O evangelho deste dia nos apresenta Jesus que está em Jericó quando inicia a subida para a cidade santa Jerusalém. Com Ele encontram-se os seus discípulos e uma grande multidão. Manifesta um último sinal: cura outro cego. A narrativa deste dia é muito mais do que um fato de crônica. Na intenção do evangelista Marcos, é também uma parábola: a do homem iluminado por Cristo. Jesus cura o cego Bartimeu que representa todas as pessoas.
Aquele que, ou não encontrou ainda Cristo ou não deixou penetrar em seu coração a luz do evangelho, encontra-se numa situação dramática: está sentado, não alimenta nenhum projeto novo, repete sempre os mesmos gestos e os mesmos erros, encontram-se sempre nos mesmos lugares, continua pedindo esmolas; não é autossuficiente (deve mendigar tudo, até o amor), depende dos outros, das coisas, dos acontecimentos. O primeiro passo em direção à cura acontece quando se toma consciência da própria situação, que se constata como indigna do homem, como inaceitável e se toma a decisão de sair da mesma. Bartimeu não se resigna a continuar nas trevas em que está envolvido, não aceita mais a doença que lhe permite sobreviver passivamente de esmolas, não se conforma com a própria situação.
A cura da cegueira espiritual também começa dessa maneira. Tem início uma profunda insatisfação interior, da náusea por uma existência sem rumo e sem ideais. A dependência de determinados hábitos, de certas maneiras de agir sempre mais deletérias, conduz a várias formas de escravidão. "Certo dia Bartimeu sente dentro de si que alguma coisa está para mudar na sua vida: alguém lhe fala sobre Jesus, percebe que está aparecendo uma oportunidade única: pode encontrar-se com o Filho de Davi", pode escutar a sua voz salvadora, pode abrir os olhos. Superam as hesitações e o medo, a perplexidade e o acanhamento. Começa a gritar, pede ajuda, não quer mais permanecer naquela situação. A sua experiência se repete com qualquer pessoa que, sentindo-se insatisfeita pela vida que está levando, procura desesperadamente a luz.

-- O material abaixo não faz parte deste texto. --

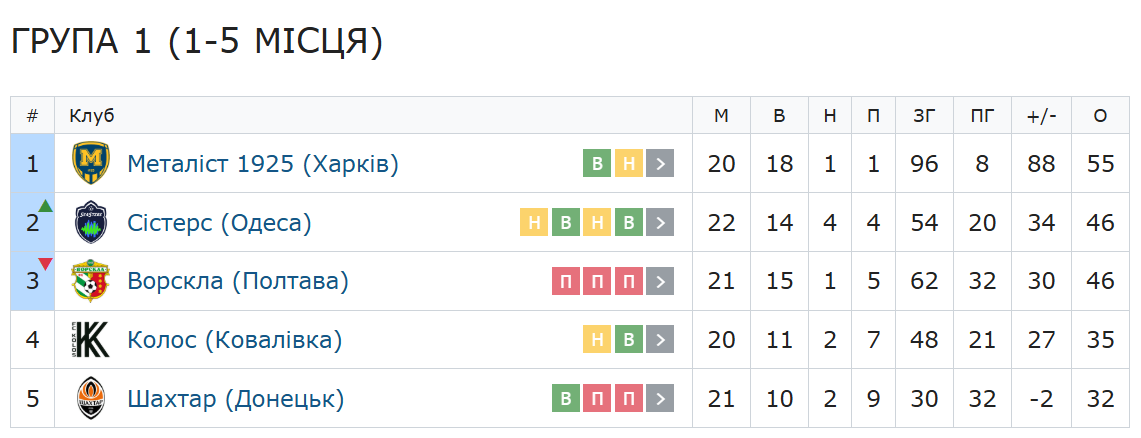Image resolution: width=1141 pixels, height=438 pixels.
Task: Click red down-arrow position indicator for Ворскла
Action: [45, 265]
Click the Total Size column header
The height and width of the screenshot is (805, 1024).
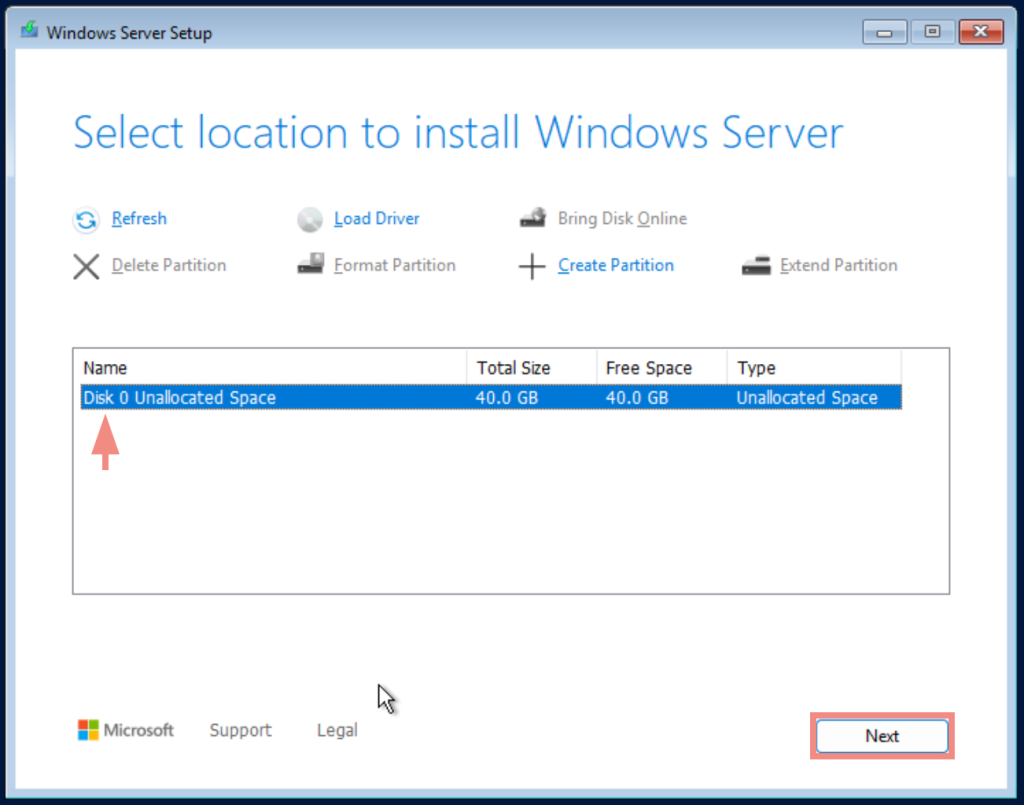click(514, 367)
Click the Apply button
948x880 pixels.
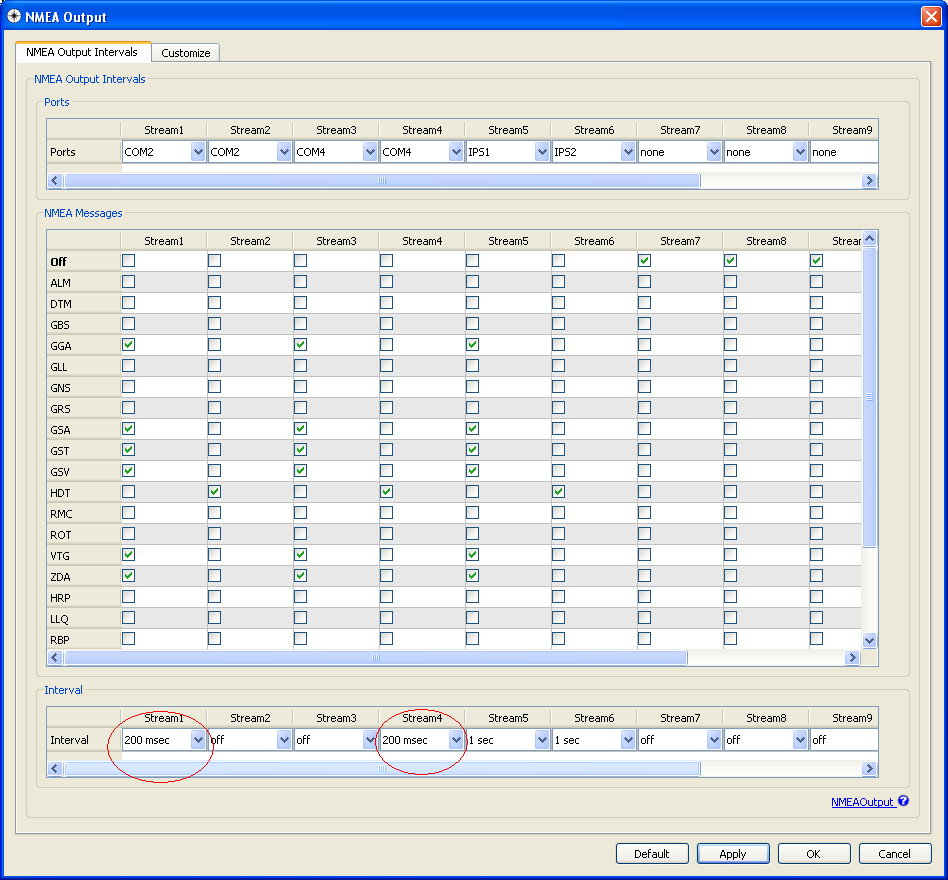pos(733,853)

O caminho que conduz a Cristo começa sempre por essa inquietação interior, inquietação que impele a procurar propostas alternativas, a prestar atenção a novas mensagens, a formas de vida diferentes das que estão seguindo. O encontro com aqueles que já seguem o Mestre é o primeiro passo em direção à luz. Antes de chegar a Cristo há o encontro com os discípulos e surgem vários obstáculos a serem superados.
Quando alguém entra em si mesmo e começa se perguntar se tudo aquilo que está fazendo tem sentido, logo encontra barreiras no seu caminho para chegar até Cristo. Os vizinhos, os amigos de farras e orgias, que continuam pelas mesmas trilhas de corrupção, se esforçam para silenciá-los, para desestimulá-los da sua preocupação por problemas religiosos, zombam dos seus sentimentos e das suas angústias, alegando tratar-se de preocupações típicas de mulheres e crianças.
Diante dessas contrariedades o cego não desanima, continua procurando a luz; não sente pejo de sua condição, não procura esconder a sua angústia, continua gritando, pedindo ajuda a quem pode iluminá-lo. Até mesmo seguidores de Cristo podem por vezes tornar-se um obstáculo para os que estão à procura da luz. Há também, em nossos dias cristãos que participam da vida da comunidade, que faz muito barulho acerca de Jesus, que têm a certeza de já possuírem a luz, mas que em verdade ainda estão cegos.
Agem do mesmo modo que os discípulos e as multidões que acompanham Jesus na saída de Jericó: não querem que o "Filho de Davi" se interesse pelos indigentes, pelos necessitados, pelos marginalizados. São cegos, como também são cegas aquelas comunidades que querem silenciar os pobres, gritam que não querem parar para refletir sobre certas situações e para encontrar alguma solução, que não toleram alguém que perturbe a tranquila acomodação. Não aceitam qualquer renovação na Igreja.